Response To Comments On "Letter To A Manhattan Resident"
A post I wrote a couple of weeks ago titled "Letter To A Manhattan Resident" has drawn a large number of comments (more than 50 to date), most of them over at the City Journal website where the article was first posted. Some of the comments raised points that I thought deserved a response, so here goes.
Several commenters somehow came away with the impression that I was describing a New York in "shambles" where the people are miserable. For example, here is Ed Johnson:
I get out often, and not many of them [New Yorkers] look miserable to me. Come, enjoy the smell of Pretzels roasting over live charcoal by Rockefeller Center while you look at the windows at Saks, Macy's and Lord and Taylor. This image you've been sold of a NYC in shambles full of violent homeless and Liberals is, well, you know. A stupid lie.
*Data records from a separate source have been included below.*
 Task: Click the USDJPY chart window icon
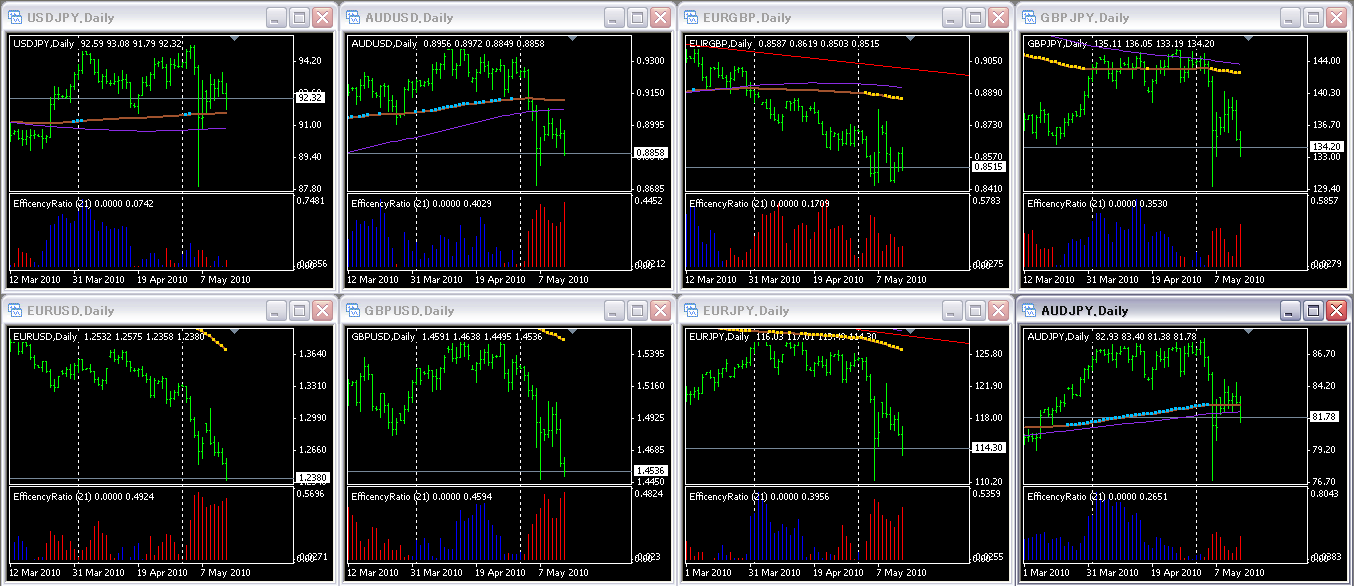(16, 18)
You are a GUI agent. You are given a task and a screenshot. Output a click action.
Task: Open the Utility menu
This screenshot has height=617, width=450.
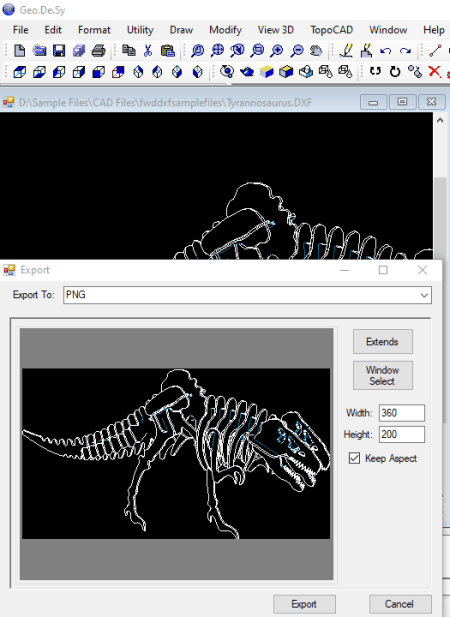[140, 30]
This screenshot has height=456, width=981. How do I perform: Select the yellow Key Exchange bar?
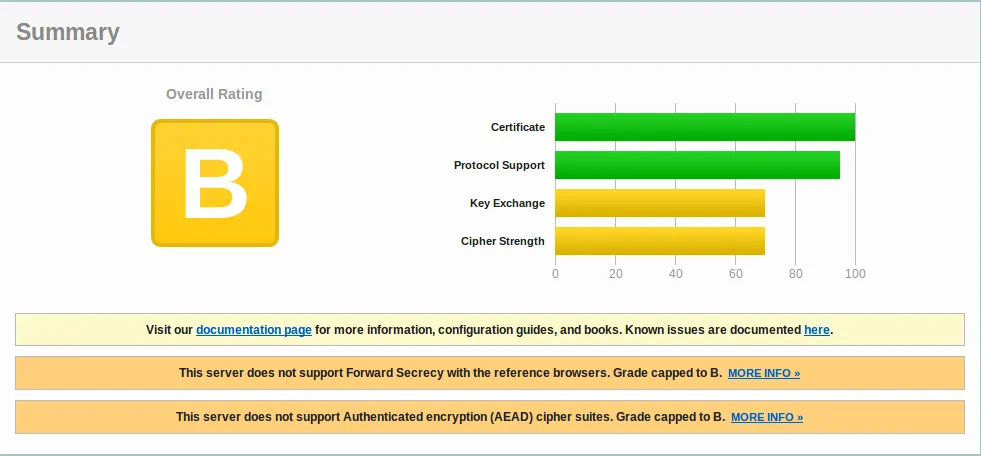tap(659, 203)
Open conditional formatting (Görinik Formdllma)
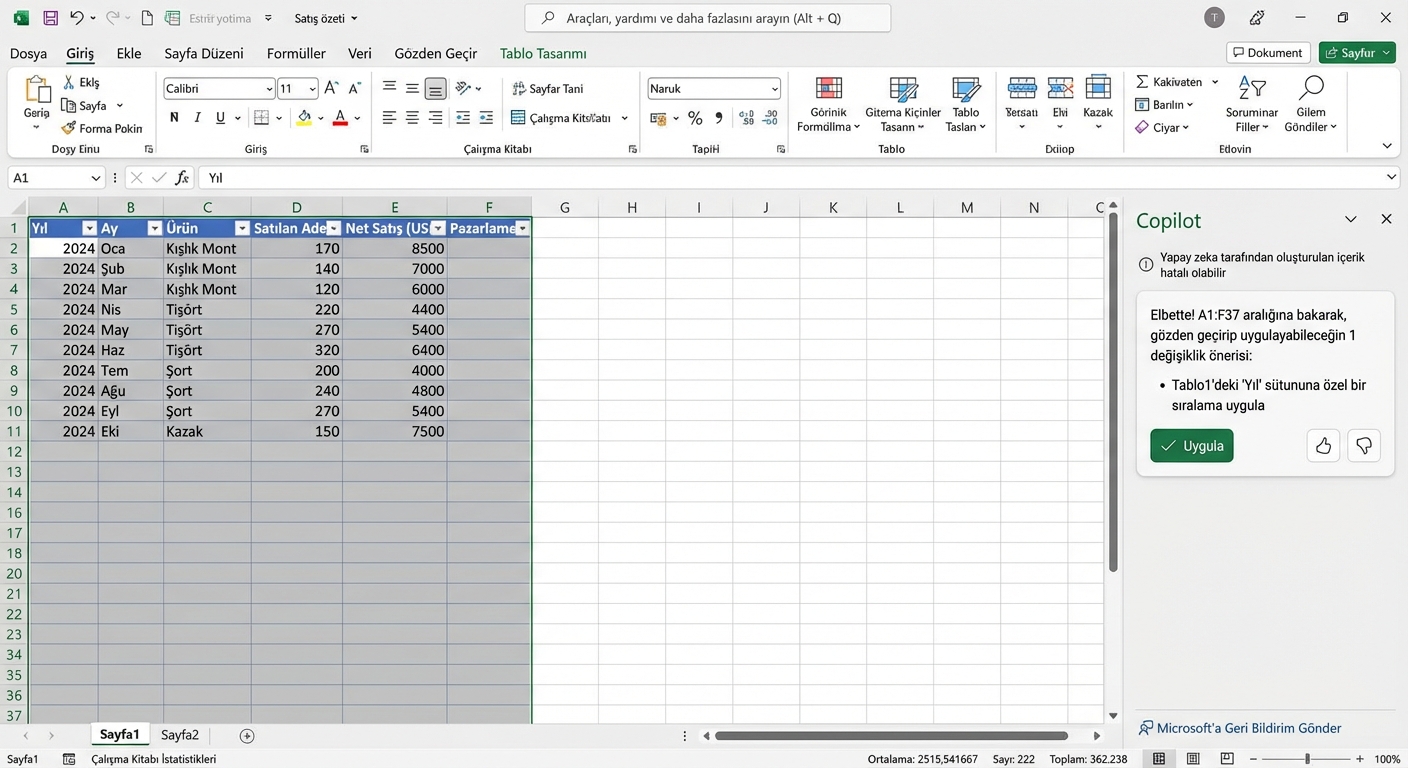This screenshot has width=1408, height=768. tap(827, 104)
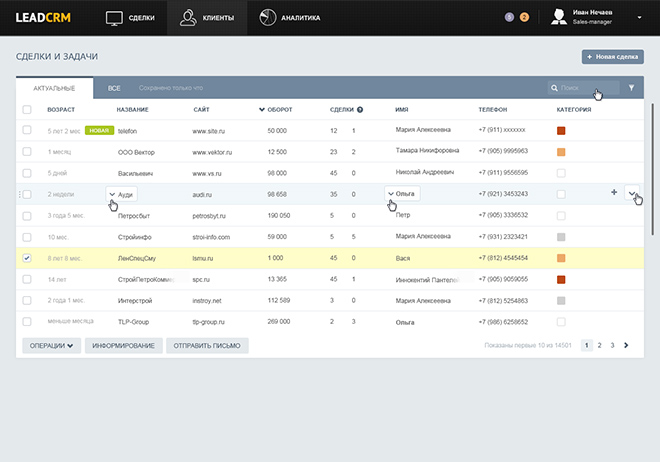Click the help icon next to Сделки column
660x462 pixels.
pos(359,110)
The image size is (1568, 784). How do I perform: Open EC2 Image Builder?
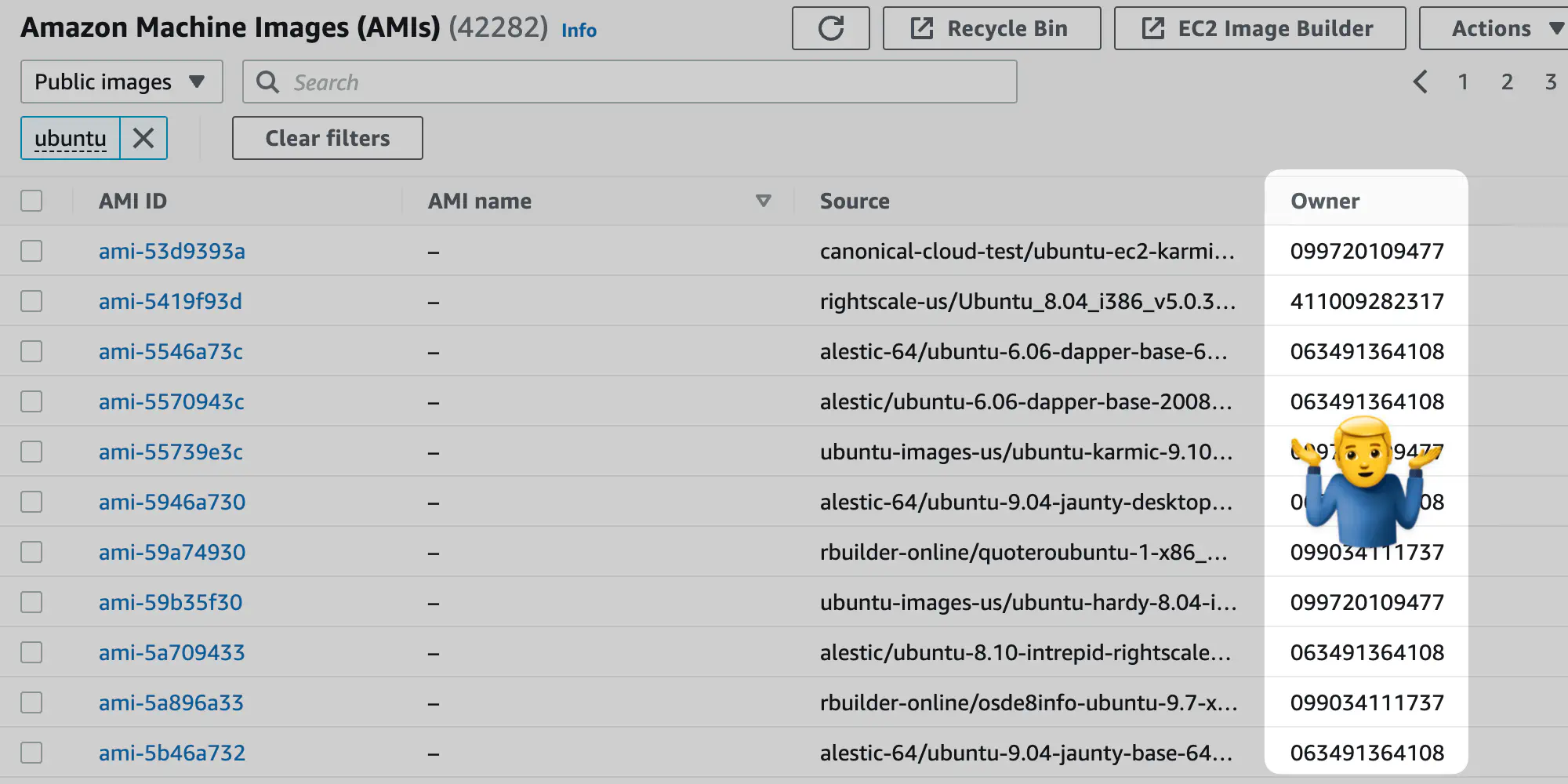tap(1259, 29)
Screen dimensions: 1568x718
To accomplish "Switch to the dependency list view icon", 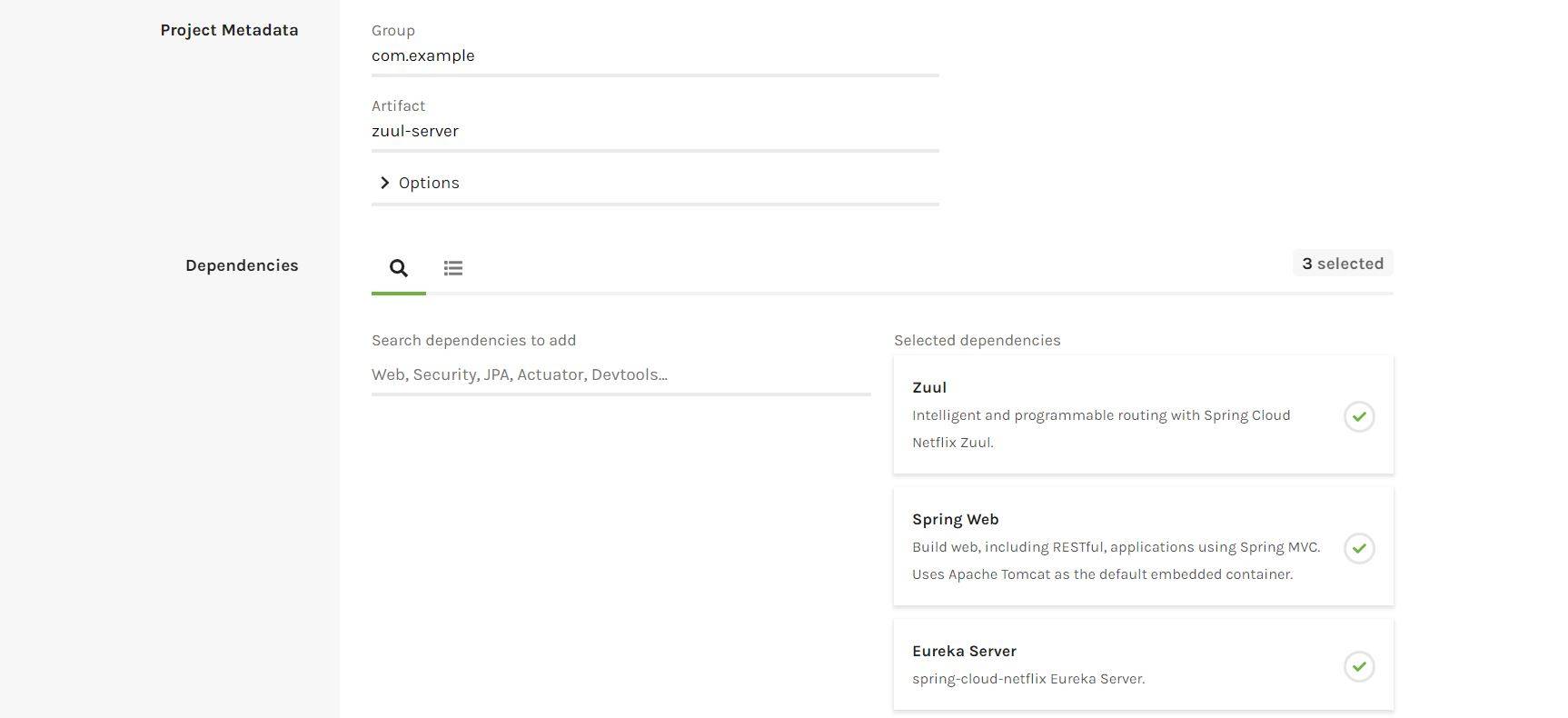I will coord(453,268).
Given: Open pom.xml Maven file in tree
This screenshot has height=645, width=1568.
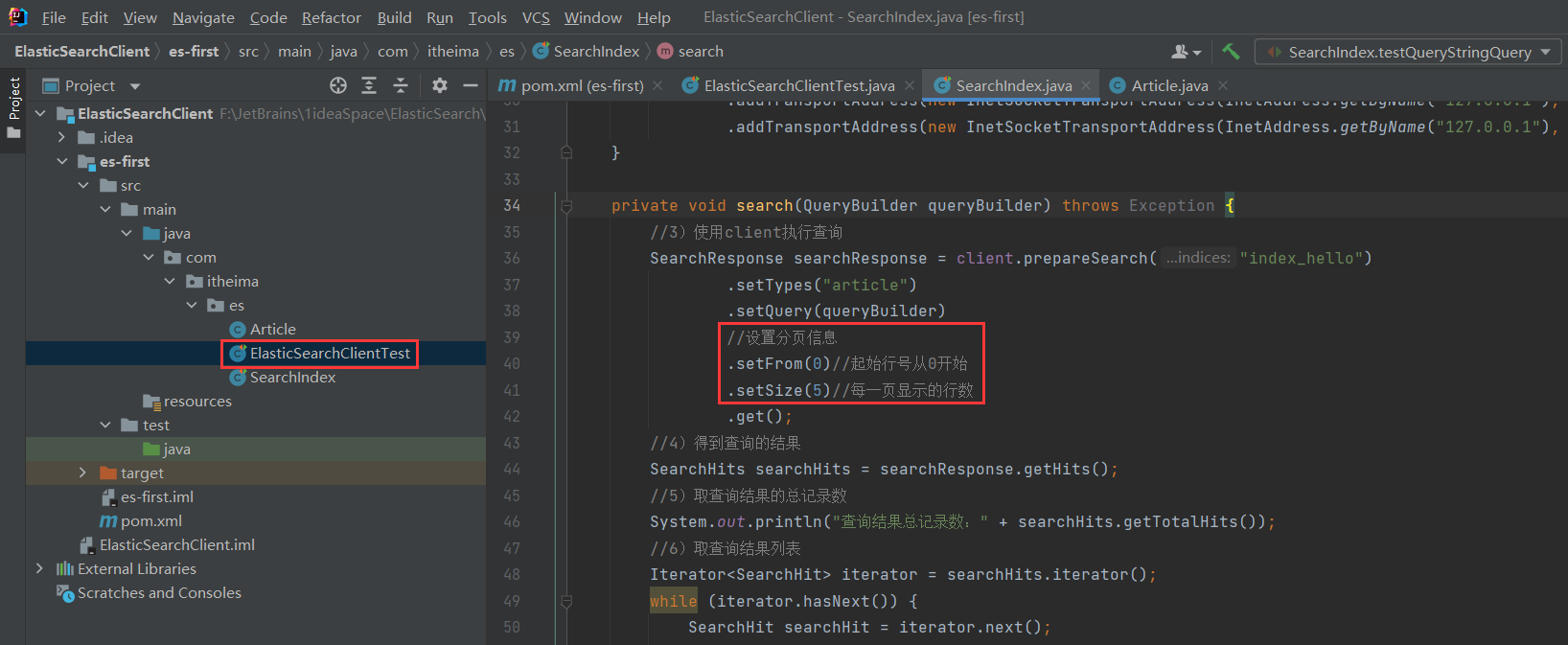Looking at the screenshot, I should (x=150, y=521).
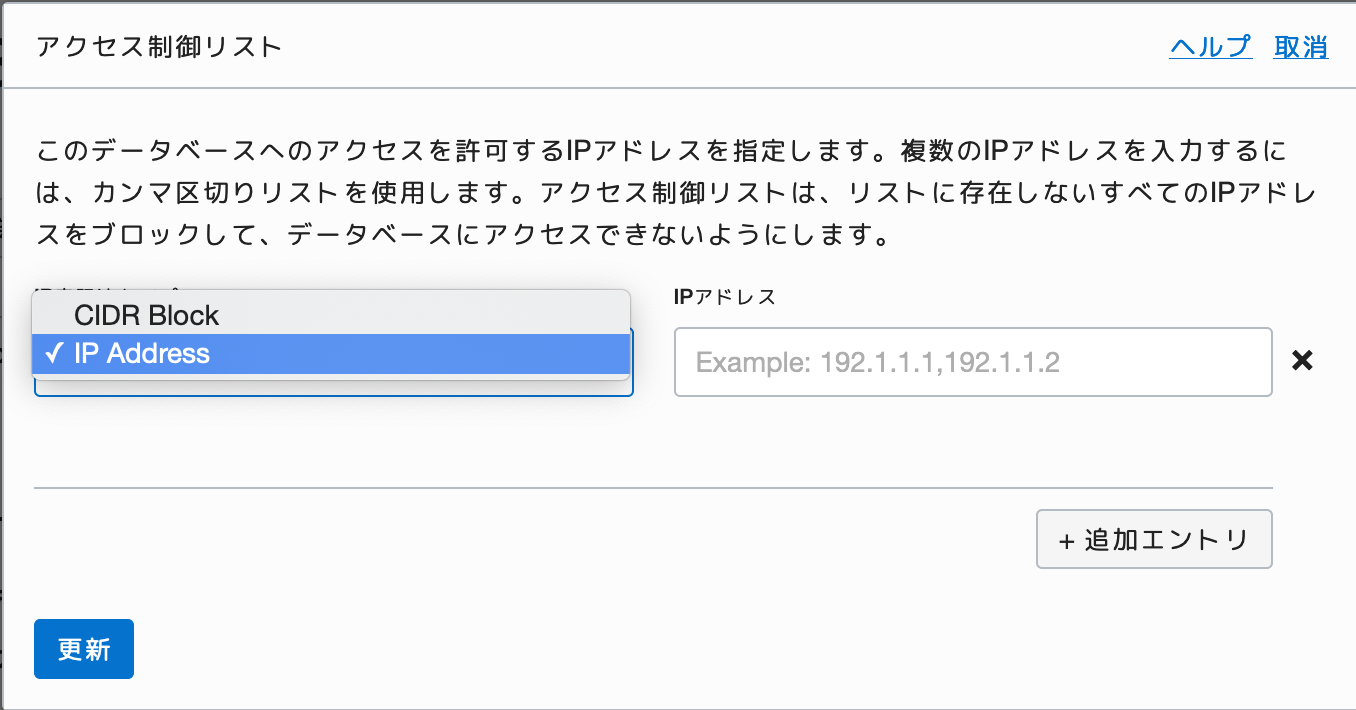Viewport: 1356px width, 710px height.
Task: Choose IP Address in the dropdown list
Action: coord(331,353)
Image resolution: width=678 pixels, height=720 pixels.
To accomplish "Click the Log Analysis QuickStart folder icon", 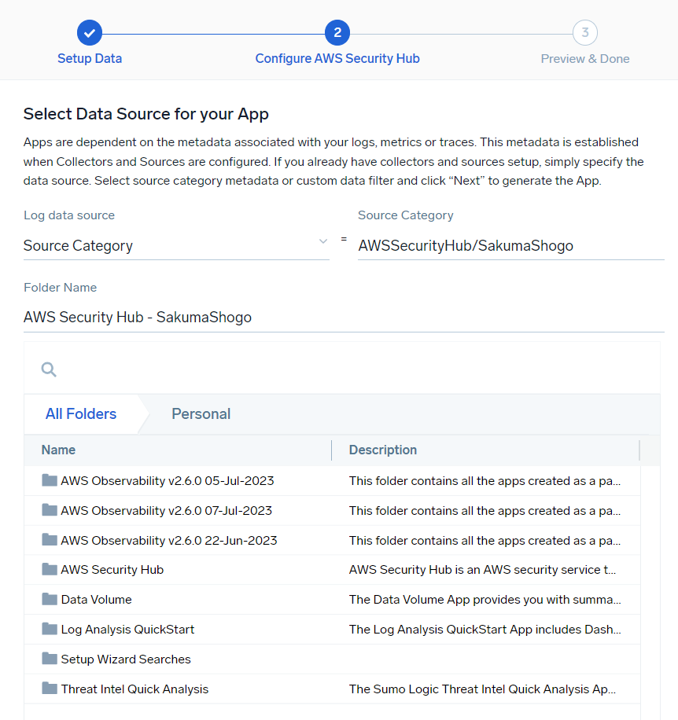I will [x=50, y=629].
Well, you won't find anything about New York being a "shambles" or the people miserable in the article he's commenting on, or for that matter elsewhere on this website. Actually, over on my "About" page my summary of living in New York over the past 40 or so years is "All in all, it has been a great place to live and raise a family." My criticism is not that things aren't pretty good, particularly after 20 years of Republican mayors who did great work in bringing the City back from the brink. Rather, my criticism is that it could be so much better. We fall far below our potential, mostly due to the drag of way over-expensive progressive policies that completely fail to accomplish their stated goals of ameliorating poverty, income inequality, homelessness and the like.
On a closely related subject, a number of commenters point out what appears to them to be a contradiction between the obvious wealth in Manhattan and my contention that high taxes and expensive redistributionist policies are a drag on the economy. For example, a commenter calling himself "I love NY" writes:
You point out that we live in the richest county in the country and that we have the highest taxes. By the simplistic logic your favorite news channel often employs does this not prove that high taxes are not a problem for wealth creation?
Another commenter named Nancy Groutsis collects some data on per capita GDP by state, grouped Red and Blue:
Gallup’s top red states (Utah, Wyoming, Idaho, North Dakota, Nebraska, Kansas, Alabama, Montana, Alaska) had an average state GDP of $43,738 which is less than the $48,843 per capita GDP of its top blue states (Hawaii, Maryland, Rhode Island, New York, Massachusetts, Connecticut, Vermont, Illinois, Delaware) (Real Per Capita Gross Domestic Product by State, University of New Mexico, 2013).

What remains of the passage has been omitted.